__CONSIGNE 1__
Réécris en liste JSON de chaînes, avec une chaîne par ligne et sans les lignes vides, tout ce qui va dans les enregistrements de la ligne contenant « This screenshot has height=812, width=1484. » jusqu'à la fin des enregistrements, bornes comprises. Laisse les images hors de ta réponse.

__EXTRAIT SOURCE__
:::::
Humeur :
Le Cac 40 aime-t-il François Hollande ?
En dépit d’une baisse corrective et donc logique après la flambée des semaines précédentes, les bourses occidentales restent particulièrement dynamiques depuis un an. Et ce, y compris pour le Cac 40 qui a dépassé la barre symbolique des 4 000 points. De quoi encore exciter les partis d’extrême gauche et autres altermondialistes qui ne cessent de dénoncer le décalage entre la crise sociale hexagonale et la bonne santé du Cac 40.
C’est d’ailleurs certainement là que réside l’un des principaux paradoxes de la première année de la Présidence Hollande. En effet, alors que ce dernier n’a cessé de répéter que son grand ennemi était le « monde de la finance », la bourse de Paris ne s’est jamais aussi bien comportée depuis 2011. Et ce, en dépit du retour de la récession dans notre douce France. On se croirait presque revenu vingt-cinq ans en arrière lorsque le marché boursier hexagonal applaudissait le Président Mitterrand après en avoir eu tant peur.
:::::
__DONNÉES FOURNIES__
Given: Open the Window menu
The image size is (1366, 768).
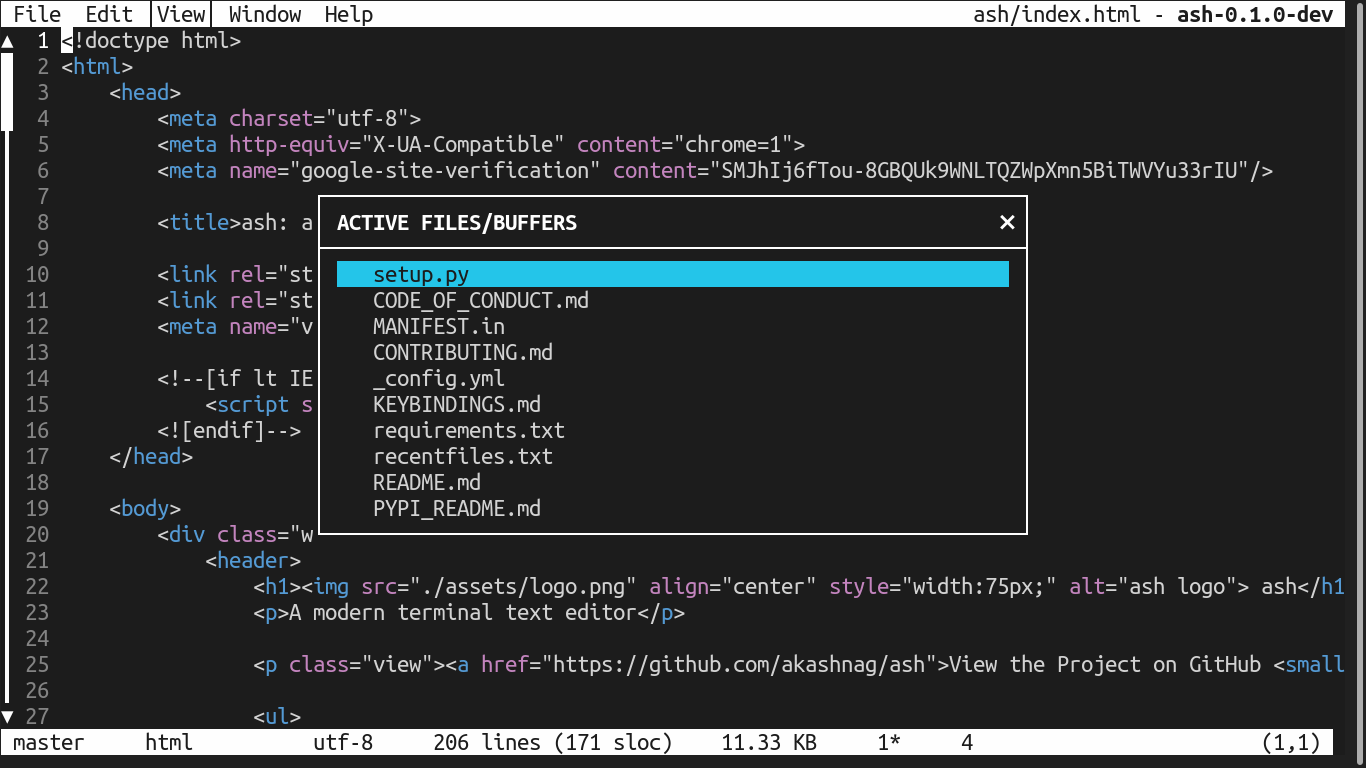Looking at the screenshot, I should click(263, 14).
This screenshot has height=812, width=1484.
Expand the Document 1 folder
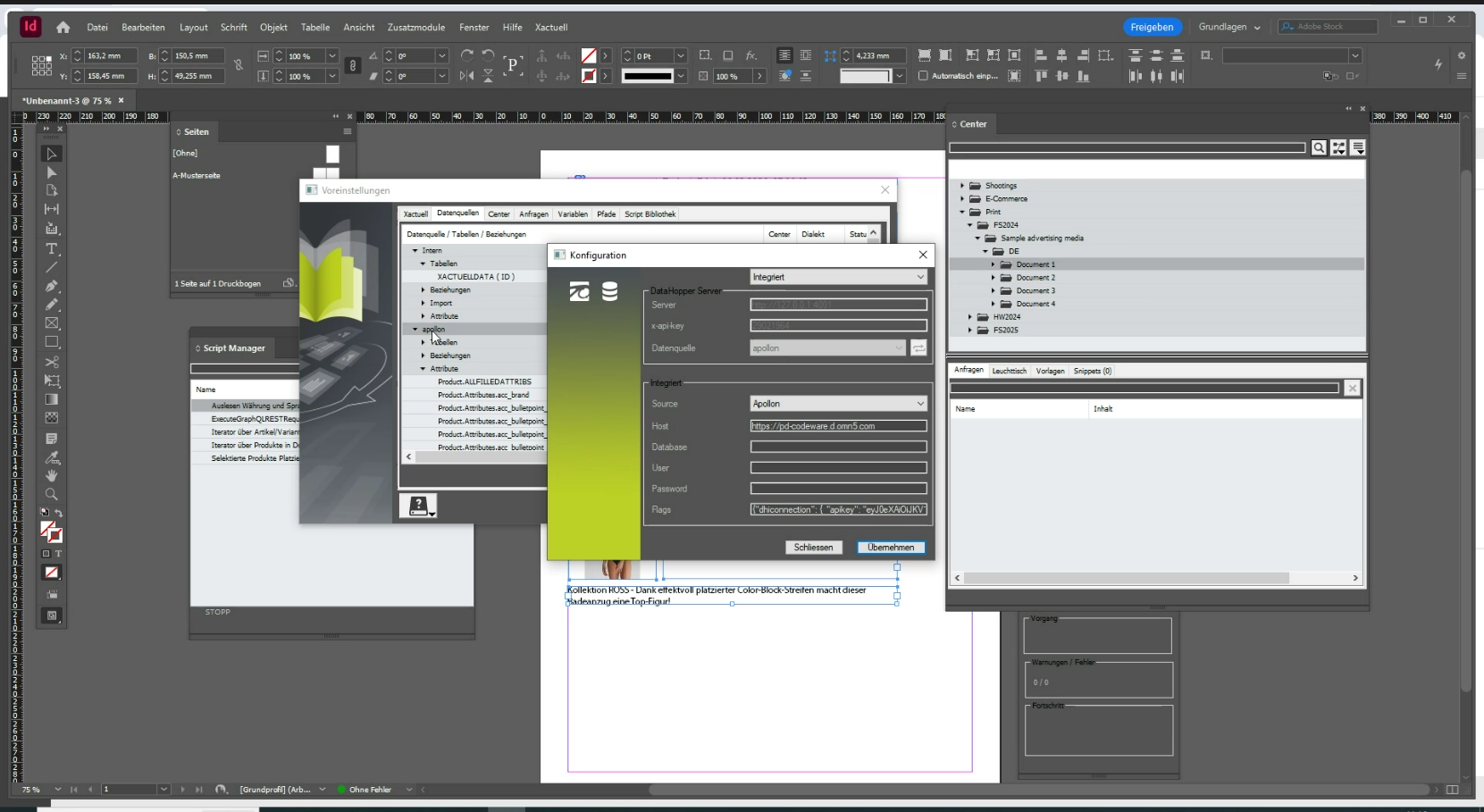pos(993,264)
:::::
__CONSIGNE 2__
Relève tous les nombres écrits en chiffres dans l'extrait sur le Cac 40 et François Hollande, en ne citant chacun qu'une fois.

__RÉPONSE ATTENDUE 1__
[
  "This screenshot has height=812, width=1484.",
  "Expand the Document 1 folder",
  "pos(993,264)"
]

__RÉPONSE ATTENDUE 2__
- 40
- 4 000
- 2011